Mama would be terribly ashamed of me. She taught me to always help others, never to hurt them, but I am laughing. I can't help it, seeing him there on his back on the carpet, blood smeared across his face and dripping into his hair. It's a choice slice of revenge. Better yet, I believe I broke his nose.

"I'm pleased you find this humorous."

Sarcasm doesn't bother me at all. I keep on laughing as he rights himself and the fractured bench. The look of disgust he throws me only increases my amusement. When he grabs a nearby t-shirt to stop the blood from his nose, however, my laughter ends abruptly.

"Damn you, that's mine!"

I'm rewarded with an evil glare as he points to his own bloodstained shirt and the broken bench. "Shall we call it an even loss?"

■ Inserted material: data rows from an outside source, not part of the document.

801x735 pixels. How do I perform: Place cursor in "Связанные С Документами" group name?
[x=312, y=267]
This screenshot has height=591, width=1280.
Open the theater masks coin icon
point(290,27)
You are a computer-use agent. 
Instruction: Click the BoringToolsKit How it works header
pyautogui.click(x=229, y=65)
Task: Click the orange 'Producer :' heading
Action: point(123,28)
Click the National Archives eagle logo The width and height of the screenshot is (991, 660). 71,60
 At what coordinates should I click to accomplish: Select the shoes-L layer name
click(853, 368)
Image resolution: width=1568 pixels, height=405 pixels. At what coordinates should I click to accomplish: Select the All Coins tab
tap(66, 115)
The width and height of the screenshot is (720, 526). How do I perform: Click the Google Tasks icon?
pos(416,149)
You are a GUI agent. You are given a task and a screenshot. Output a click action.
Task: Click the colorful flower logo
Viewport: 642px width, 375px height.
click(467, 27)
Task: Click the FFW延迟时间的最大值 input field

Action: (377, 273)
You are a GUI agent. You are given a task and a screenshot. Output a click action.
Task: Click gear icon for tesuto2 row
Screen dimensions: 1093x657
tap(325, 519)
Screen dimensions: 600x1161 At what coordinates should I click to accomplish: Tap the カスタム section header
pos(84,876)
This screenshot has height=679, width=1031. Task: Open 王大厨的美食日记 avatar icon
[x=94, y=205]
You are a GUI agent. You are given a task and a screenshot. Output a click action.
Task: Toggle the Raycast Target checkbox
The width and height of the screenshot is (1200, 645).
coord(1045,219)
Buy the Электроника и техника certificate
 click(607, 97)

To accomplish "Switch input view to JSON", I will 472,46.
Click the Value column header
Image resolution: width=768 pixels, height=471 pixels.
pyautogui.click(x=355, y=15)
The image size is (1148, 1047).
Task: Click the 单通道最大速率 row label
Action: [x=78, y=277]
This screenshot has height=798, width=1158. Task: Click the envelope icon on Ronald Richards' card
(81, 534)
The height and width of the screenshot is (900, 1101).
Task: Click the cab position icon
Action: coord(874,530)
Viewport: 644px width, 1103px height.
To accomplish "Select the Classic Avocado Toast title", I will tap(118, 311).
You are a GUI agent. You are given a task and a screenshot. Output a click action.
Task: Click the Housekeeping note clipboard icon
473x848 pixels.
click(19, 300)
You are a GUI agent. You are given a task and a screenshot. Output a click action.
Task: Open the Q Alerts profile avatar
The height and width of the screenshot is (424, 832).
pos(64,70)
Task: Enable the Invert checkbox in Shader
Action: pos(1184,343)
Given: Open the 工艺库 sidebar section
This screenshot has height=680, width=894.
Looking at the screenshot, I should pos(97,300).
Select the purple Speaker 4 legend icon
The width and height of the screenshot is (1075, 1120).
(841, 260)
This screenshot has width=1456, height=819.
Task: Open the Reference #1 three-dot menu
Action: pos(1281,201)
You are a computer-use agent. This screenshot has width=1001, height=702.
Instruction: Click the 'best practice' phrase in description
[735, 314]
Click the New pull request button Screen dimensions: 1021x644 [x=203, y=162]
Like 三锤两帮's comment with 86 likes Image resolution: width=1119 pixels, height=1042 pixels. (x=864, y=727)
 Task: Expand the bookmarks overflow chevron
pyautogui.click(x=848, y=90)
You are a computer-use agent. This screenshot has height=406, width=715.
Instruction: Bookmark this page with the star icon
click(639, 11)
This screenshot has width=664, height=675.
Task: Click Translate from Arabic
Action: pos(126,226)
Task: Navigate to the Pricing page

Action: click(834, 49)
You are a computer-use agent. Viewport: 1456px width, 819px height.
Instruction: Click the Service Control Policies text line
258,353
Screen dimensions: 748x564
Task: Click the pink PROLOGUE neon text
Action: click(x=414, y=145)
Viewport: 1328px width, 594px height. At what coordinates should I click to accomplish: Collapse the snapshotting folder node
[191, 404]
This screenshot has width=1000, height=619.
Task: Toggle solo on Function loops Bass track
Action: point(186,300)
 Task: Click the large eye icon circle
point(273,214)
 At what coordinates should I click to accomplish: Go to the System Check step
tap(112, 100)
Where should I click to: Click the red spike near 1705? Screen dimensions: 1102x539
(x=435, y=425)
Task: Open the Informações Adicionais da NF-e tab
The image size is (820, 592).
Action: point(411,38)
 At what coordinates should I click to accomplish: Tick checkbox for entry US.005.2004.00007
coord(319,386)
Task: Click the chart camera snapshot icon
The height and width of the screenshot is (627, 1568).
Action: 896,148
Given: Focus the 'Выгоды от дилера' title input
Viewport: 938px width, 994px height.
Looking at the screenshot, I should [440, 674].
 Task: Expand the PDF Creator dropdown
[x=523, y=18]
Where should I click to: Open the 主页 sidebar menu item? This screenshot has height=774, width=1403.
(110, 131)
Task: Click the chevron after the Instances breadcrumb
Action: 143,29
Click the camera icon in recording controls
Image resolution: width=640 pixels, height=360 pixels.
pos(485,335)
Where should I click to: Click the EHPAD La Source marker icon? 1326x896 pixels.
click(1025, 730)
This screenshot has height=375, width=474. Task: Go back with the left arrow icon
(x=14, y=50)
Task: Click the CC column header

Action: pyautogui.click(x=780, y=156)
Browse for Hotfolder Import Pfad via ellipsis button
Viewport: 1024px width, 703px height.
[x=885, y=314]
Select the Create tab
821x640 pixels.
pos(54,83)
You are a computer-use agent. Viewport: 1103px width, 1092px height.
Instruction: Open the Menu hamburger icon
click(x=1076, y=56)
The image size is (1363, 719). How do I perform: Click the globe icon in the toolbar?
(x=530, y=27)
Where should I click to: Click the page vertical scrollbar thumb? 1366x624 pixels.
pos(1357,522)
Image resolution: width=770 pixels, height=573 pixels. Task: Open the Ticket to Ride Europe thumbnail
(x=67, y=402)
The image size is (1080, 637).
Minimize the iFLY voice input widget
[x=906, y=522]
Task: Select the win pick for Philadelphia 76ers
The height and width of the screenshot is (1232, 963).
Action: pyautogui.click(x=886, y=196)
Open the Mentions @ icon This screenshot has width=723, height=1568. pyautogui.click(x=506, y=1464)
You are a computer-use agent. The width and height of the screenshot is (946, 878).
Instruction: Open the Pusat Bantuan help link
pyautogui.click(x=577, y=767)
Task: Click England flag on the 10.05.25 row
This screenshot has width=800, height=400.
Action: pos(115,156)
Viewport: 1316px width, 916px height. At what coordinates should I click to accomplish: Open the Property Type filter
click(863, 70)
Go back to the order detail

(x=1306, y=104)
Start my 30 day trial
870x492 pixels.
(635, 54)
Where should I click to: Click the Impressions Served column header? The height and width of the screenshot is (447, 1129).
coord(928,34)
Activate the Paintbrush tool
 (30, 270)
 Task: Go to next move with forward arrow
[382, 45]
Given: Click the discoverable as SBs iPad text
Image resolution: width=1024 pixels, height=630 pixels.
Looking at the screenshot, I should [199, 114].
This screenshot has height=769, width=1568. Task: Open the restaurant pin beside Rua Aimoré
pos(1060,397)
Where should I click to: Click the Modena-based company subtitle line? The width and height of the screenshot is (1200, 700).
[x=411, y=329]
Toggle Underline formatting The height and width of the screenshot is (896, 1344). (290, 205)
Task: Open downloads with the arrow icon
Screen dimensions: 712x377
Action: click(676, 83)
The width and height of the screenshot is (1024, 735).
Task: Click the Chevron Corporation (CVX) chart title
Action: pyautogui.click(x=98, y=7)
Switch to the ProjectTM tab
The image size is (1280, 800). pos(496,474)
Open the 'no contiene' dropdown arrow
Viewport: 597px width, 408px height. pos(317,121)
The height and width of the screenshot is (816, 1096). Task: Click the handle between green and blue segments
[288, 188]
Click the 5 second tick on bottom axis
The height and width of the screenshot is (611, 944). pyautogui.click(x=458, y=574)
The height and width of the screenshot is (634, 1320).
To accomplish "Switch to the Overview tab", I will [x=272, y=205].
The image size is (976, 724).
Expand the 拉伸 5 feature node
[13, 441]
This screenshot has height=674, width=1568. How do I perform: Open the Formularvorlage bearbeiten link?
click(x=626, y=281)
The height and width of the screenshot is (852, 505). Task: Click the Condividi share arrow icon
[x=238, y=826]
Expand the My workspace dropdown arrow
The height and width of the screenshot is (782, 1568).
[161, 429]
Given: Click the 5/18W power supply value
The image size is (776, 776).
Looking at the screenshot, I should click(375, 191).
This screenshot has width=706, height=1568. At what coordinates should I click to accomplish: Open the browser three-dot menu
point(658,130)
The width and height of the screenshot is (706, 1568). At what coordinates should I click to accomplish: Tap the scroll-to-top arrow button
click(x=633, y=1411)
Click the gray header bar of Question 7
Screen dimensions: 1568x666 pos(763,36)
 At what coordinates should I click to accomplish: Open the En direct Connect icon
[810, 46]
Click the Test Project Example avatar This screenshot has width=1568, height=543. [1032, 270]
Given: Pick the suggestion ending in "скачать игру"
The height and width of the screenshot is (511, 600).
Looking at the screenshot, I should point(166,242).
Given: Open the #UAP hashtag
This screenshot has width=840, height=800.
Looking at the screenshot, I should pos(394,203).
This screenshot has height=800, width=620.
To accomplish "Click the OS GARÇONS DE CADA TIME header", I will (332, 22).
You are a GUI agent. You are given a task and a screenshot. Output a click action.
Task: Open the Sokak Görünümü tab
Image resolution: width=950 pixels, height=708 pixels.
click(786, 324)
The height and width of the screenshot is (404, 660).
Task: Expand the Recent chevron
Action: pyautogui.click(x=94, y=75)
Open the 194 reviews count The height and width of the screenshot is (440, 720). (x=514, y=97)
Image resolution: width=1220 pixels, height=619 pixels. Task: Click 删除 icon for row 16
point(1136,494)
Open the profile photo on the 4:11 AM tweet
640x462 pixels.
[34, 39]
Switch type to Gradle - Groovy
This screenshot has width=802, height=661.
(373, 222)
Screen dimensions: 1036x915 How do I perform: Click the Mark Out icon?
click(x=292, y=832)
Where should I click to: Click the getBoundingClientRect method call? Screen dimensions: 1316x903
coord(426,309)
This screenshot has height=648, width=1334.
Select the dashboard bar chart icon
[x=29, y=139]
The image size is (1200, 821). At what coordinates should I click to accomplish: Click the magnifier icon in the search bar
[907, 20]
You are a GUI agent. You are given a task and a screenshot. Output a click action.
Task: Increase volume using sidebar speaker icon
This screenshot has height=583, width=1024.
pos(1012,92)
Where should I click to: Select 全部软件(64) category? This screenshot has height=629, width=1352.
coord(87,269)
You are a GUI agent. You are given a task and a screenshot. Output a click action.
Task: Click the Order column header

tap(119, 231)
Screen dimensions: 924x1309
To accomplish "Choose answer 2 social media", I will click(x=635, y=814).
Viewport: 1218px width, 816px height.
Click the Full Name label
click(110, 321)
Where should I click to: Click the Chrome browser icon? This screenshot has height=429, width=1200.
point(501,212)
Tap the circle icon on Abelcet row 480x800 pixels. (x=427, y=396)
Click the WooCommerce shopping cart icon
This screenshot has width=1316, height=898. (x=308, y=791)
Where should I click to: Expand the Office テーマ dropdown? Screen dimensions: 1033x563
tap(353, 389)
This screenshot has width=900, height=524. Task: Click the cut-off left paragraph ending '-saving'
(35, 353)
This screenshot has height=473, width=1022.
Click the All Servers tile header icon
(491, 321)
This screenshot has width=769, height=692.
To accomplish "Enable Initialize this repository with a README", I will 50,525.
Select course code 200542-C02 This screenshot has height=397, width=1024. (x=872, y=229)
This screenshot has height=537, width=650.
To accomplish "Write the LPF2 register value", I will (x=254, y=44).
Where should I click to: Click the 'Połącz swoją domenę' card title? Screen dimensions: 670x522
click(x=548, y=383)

The loss is hardly an even one since I'm pretty sure the bench and his shirt were far more expensive than my t-shirt, so I don't protest any further. Besides, I am, after all, still in his power here. Despite the fact that I am now in a comfortable room, there are no guarantees I am safe. According to the woman in my dream, his goal in starving me was to force me to Become. While that has been accomplished, it doesn't mean he isn't planning worse things. Antagonizing him further would be stupid.

Having stopped the bleeding from his nose he drops my t-shirt into a wastebasket then turns to look at me. I experience a strange visual shift, where the young man who frightened my ancestress is superimposed on Edward as he moves closer. The differences in appearances are minute, mostly just his hairstyle and modern clothing. They really are the same man. God, he must be incredibly old. Shaking my head, I dispel the double image, then I take initiative and speak first.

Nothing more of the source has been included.